Exercise instructions:
Retype only what runs from the line that contains "Dr. Fuellmich lässt" through the last line of the listing below, both lines included.

- - -

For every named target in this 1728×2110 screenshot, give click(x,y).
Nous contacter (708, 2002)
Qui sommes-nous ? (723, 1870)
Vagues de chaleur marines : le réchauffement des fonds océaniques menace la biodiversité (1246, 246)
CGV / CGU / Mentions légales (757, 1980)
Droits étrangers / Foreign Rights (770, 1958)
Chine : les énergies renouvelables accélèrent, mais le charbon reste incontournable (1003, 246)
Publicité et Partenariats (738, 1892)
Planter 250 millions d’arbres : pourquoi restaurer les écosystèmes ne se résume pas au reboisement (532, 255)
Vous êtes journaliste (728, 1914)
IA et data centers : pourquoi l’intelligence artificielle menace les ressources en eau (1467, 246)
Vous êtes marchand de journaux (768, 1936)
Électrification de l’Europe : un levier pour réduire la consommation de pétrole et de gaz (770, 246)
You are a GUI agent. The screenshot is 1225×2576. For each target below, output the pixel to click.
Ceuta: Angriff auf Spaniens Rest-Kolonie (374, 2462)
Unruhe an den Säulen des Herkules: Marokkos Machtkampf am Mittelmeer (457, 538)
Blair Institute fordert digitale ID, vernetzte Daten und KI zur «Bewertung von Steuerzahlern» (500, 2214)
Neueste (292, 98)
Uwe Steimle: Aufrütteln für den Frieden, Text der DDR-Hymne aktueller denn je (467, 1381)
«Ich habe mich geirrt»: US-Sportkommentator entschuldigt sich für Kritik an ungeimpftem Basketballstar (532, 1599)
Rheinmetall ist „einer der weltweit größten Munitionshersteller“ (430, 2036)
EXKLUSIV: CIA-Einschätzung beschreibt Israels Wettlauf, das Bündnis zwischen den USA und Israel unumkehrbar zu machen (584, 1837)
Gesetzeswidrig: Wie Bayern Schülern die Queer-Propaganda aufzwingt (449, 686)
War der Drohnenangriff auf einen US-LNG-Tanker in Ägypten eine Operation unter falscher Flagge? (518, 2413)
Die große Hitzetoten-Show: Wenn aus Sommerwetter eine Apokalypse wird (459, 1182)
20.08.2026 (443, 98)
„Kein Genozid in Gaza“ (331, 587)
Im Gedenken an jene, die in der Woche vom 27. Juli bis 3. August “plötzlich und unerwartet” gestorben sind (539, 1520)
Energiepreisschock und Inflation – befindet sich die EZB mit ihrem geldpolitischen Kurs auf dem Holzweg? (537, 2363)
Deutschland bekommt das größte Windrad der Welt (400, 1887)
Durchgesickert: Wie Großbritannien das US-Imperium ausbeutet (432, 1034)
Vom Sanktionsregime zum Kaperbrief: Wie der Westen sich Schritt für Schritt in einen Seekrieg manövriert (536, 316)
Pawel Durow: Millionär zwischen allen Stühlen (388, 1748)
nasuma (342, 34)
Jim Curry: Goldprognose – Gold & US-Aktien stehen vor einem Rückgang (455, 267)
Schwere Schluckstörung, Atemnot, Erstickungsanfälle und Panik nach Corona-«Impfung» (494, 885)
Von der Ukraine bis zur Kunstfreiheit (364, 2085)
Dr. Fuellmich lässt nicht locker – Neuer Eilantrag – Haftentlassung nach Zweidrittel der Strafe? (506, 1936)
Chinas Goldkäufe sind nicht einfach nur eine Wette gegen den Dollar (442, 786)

- - -

Written response:
Dr. Fuellmich lässt nicht locker – Neuer Eilantrag – Haftentlassung nach Zweidrittel der Strafe? (506, 1936)
Chinas Goldkäufe sind nicht einfach nur eine Wette gegen den Dollar (442, 786)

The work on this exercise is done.